- Text shown:
By MARGIE THOMSON
Could it be that we are all androgynous spirits - angels - given earthly form to help our loved ones at their most difficult times? Or that we are all, without exception, God's self-portraits?
To consider possibilities such as these, particularly the latter, is to enter the imaginative, mystical, mythic realm of novelist Richard Zimler.
This charming, talkative, expressive man is intrigued by such questions. His three novels, The Last Kabbalist of Lisbon, Unholy Ghosts and The Angelic Darkness, are dramatically constructed around them. Such interests add complexity and a personal stamp to his work and define the point at which real life and fiction blur.
"The books are both all me and very little about me," Zimler says.
His novels are not autobiographical. Nevertheless, he says, real-life experiences can end up coming out in his fiction in distorted ways.
For instance, the death of a brother from Aids in 1989 left him preoccupied with the meaning of an individual's life - a matter very much present in the minds of the central characters of The Last Kabbalist of Lisbon and The Angelic Darkness.
The Last Kabbalist of Lisbon, published in Portugal in 1996 after having been turned down by 24 American publishers, chronicles the massacre of Lisbon Jews in 1507. Interwoven with dense historical detailing of Jewish life and custom and overshot with kabbalistic mysticism, it is a murder-mystery which has been compared with Umberto Eco's Name of the Rose.

- Explore the material:
**a)** Answer these questions from the article on Richard Zimler:
(i) In what year did Zimler's brother die?
(ii) How many American publishers turned down The Last Kabbalist of Lisbon?
(iii) Which book has The Last Kabbalist of Lisbon been compared with?
**b)** Give a continuation of the article on Richard Zimler, starting after its final sentence.
The listing is separate material with no connection to the article on Richard Zimler.

- Excerpted records:
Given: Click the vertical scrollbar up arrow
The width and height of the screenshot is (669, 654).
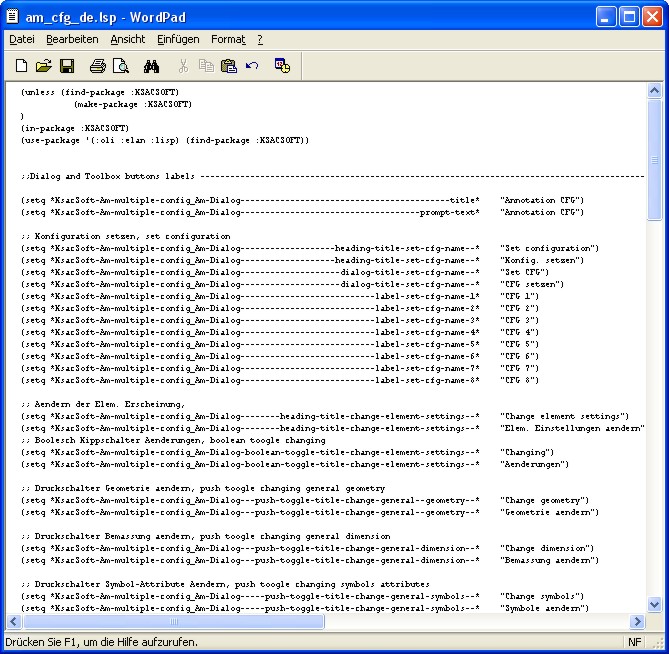Looking at the screenshot, I should coord(654,90).
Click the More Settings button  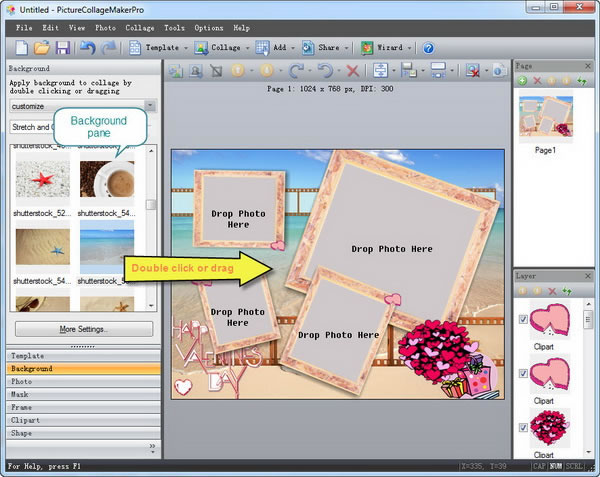84,328
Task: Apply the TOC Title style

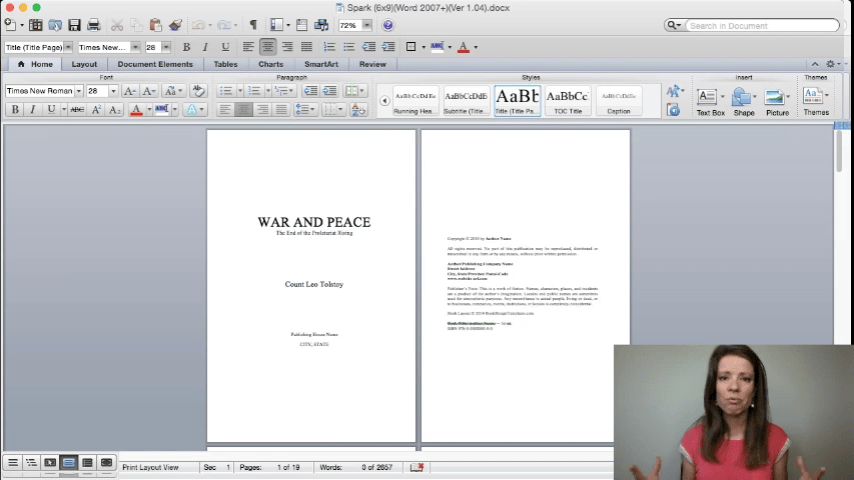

- Task-by-task outputs:
**a)**
(i) 1989
(ii) 24
(iii) Umberto Eco's Name of the Rose

**b)**
The Angelic Darkness jumps forward almost 500 years, to 1980s San Francisco, where the narrator, Bill, is coming to a crisis-point in his life following the departure of his wife. He takes a room-mate, the exotic and possibly supernatural Peter, whose influence begins to transform Bill's "pale and repugnant inner life into a colourful source of wonder."
Says Zimler: "The experience of Bill meeting Peter was very much my experience of falling deeply in love 21 years ago with my partner.
"I had the feeling, because I was so fragile and vulnerable, that he was a very powerful person. So Peter, in a sense, is a representative or a metaphor for the power that people who love us have, and his supernatural powers and abilities are in some sense maybe a magic-realist interpretation of love."
Bill's journey of self-discovery takes him into some pretty seedy parts of San Francisco, where prostitutes tell their sad stories, lonely "ice women" act out their false desires, and also, as part of a parallel story, to the death camps of the Second World War. In all these places it is possible to ask, as Zimler does directly and obliquely, whether there is a watching God.
"And if there is, what was he or she doing at that point? Sleeping?" he asks, somewhat rhetorically.
Zimler is gay and Jewish, which puts him in a prime spot to be asking questions about identity, justice and the meaning of life.
All his mother's family except one was wiped out in the Holocaust and he acknowledges that period as a central reference point in his life.
"But it's not a Jewish question for me at all. Maybe the Holocaust is unique in its dimension but not in its emotions or tragedy.
"Bosnia Herzegovina, East Timor ... What's it all about? How can people permit this?"
Zimler grew up in suburban Long Island, New York, in a family of secular Jews. His mother had a library of about 4000 books and read widely and with erudition. His father filled in the gaps, reading science books, Dashiell Hammett and so on.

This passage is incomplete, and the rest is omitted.